The Format – Boycott Heaven

L’année dernière, les éternels fans de The Format ont eu une incroyable nouvelle: le groupe s’est officiellement reformé. La dernière fois que nous avions eu des nouvelles du groupe d’Arizona, il fallait remonter à l’année 2006 avec leur précédent album nommé Dog Problems. Oui, à cette période on était vraiment soûlés par le coup de boule de Zizou à Matterazzi, l’administration Bush était présente mais n’était pas aussi problématique que l’administration de l’autre fou du bus sénile qui veut conquérir le Groenland.

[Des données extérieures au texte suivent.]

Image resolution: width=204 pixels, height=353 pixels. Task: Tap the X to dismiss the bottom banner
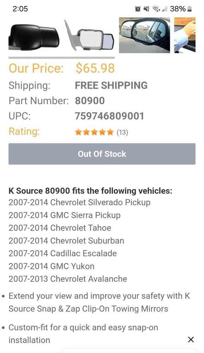[191, 339]
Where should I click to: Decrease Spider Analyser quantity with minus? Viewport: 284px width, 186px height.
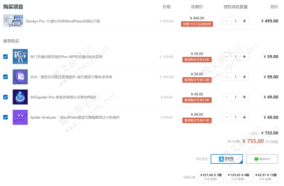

De l’eau a coulé sous les ponts et l’heure est de savoir ce que le légendaire groupe américain a à dire avec leur nouvel album nommé Boycott Heaven.

Et très rapidement, The Format lance les hostilités avec l’explosif « No Gold At The Top » où on retrouve cette verve fougueuse que l’on a tant aimé. Refusant de devenir les boomers de service, la formation envoie tout valser avec des compositions aussi bien électriques que pleines d’émotion à l’image de « Holy Roller » et de « Shot In The Dark » qui suivent à travers cette fusion entre rock alternatif et power-pop. Une fusion qui fait toujours autant de merveilles tout au long de ce Boycott Heavan qui ira traiter des sujets divers et variés comme la santé mentale, la crise d’identité et d’autres luttes existentielles qui auront longtemps été l’ADN du légendaire groupe.

Et ce n’est pas fini car The Format continue de nous en faire voir de toutes les couleurs. L’interprétation de Nate Ruess y est aussi pour quelque chose avec cette versatilité hors normes, allant de la rage sur « No You Don’t » ou sur « Leave It Alone (Till The Morning) » à l’émotion pure et dure sur les ballades telles que « Right Where I Belong » ainsi que sur « Back To Life » en guise de conclusion épurée tandis que le groupe d’Arizona repart en terrains conquis avec cet album de retour qui est bien convaincant, ma foi.